Despite these differences, array and pyrotag data are similar in terms of the dominant groups obtained and the community profiles at the phylum and class levels, consistent with what has been reported using the HITChip array and pyrosequencing for V4 and V6 regions of microbial communities in human distal intestine samples [11]. In our case, this correlation is not observed at the OTU level where the most abundant OTU by 454 pyrosequencing represented 12% of the total sequences, while the maximum relative intensity obtained with the microarray was only 0.86% of the total.
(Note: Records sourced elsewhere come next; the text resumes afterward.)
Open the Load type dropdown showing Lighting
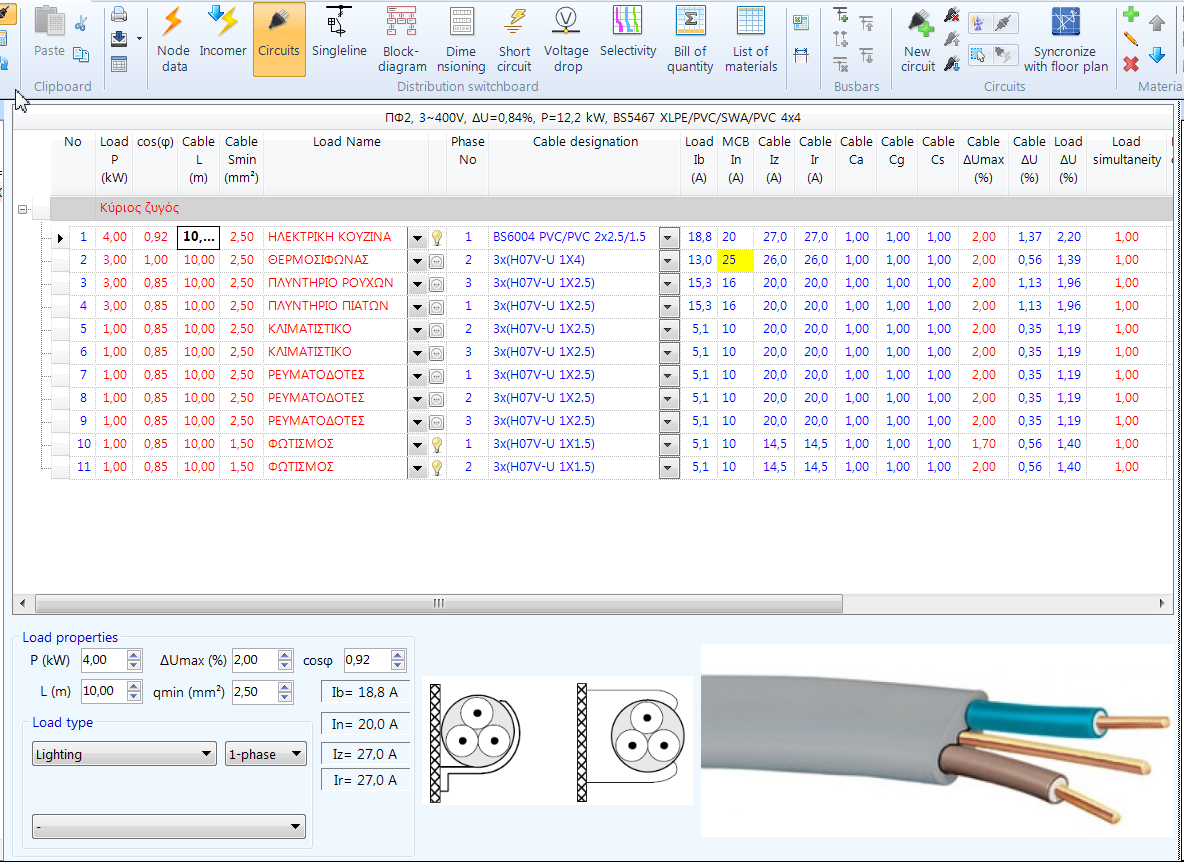1184x862 pixels. (x=123, y=754)
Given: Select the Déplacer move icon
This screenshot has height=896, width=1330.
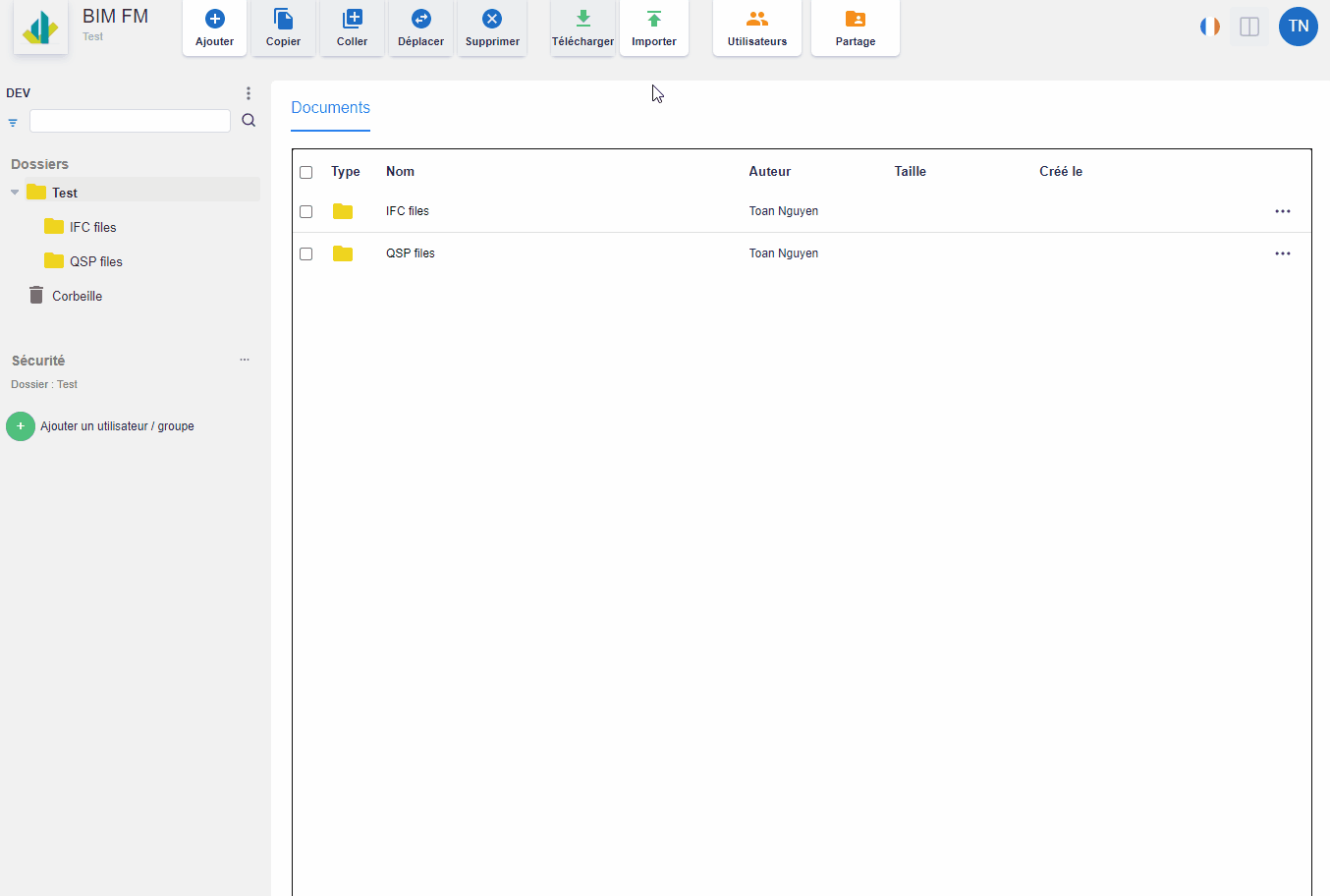Looking at the screenshot, I should click(420, 20).
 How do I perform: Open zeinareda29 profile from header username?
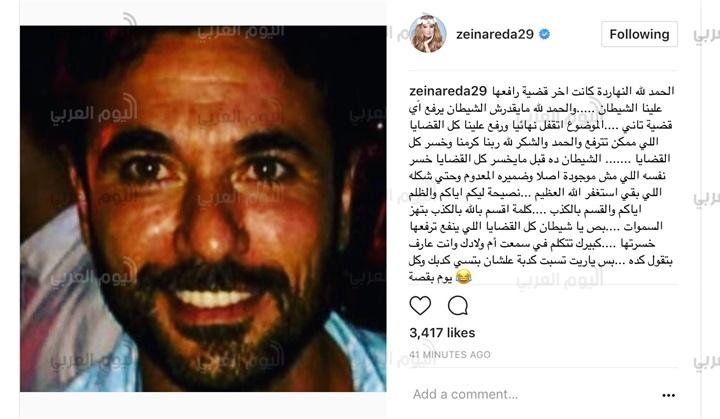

This could be explained by differences in the relative proportions of probes on the microarray for some groups [65] or by cross-hybridization of array probes with many of the novel, unclassified sequences in the dataset [72, 73]. The outcome of hybridization against these unclassified sequences in our dataset could not be further analyzed, however, in the absence of probe sequence information. Amplification bias could also be influencing the results since there was little DNA available for the PhyloChip, which prevented us from doing duplicate analyses to test reproducibility of our results. Running replicate analyses, which have been shown previously to be reproducible, represent one of the strengths of using high-density arrays [5, 7]. In addition, both the primer sets and the number of PCR cycles varied for each approach. These methodological differences can therefore affect the populations analyzed in each case, as was evident for the Archaea and chloroplasts sequences.

Although a comprehensive comparison of the three methodologies is beyond the scope of this study, it is evident that the combination of techniques improved detection of community members. These strategies share common steps in sample preparation and also involve methodological differences that can lead to differences in estimations of microbial community diversity and structure [15]. While 16S rRNA gene clone libraries analyze almost full-length genes, 454 pyrosequencing and microarrays provide greater depth of coverage but are limited in turn by the short length of sequence reads and identification of known taxa, respectively. Importantly, these results strongly suggest that no single methodology of community diversity assessment is completely reliable and that combination approaches should be followed.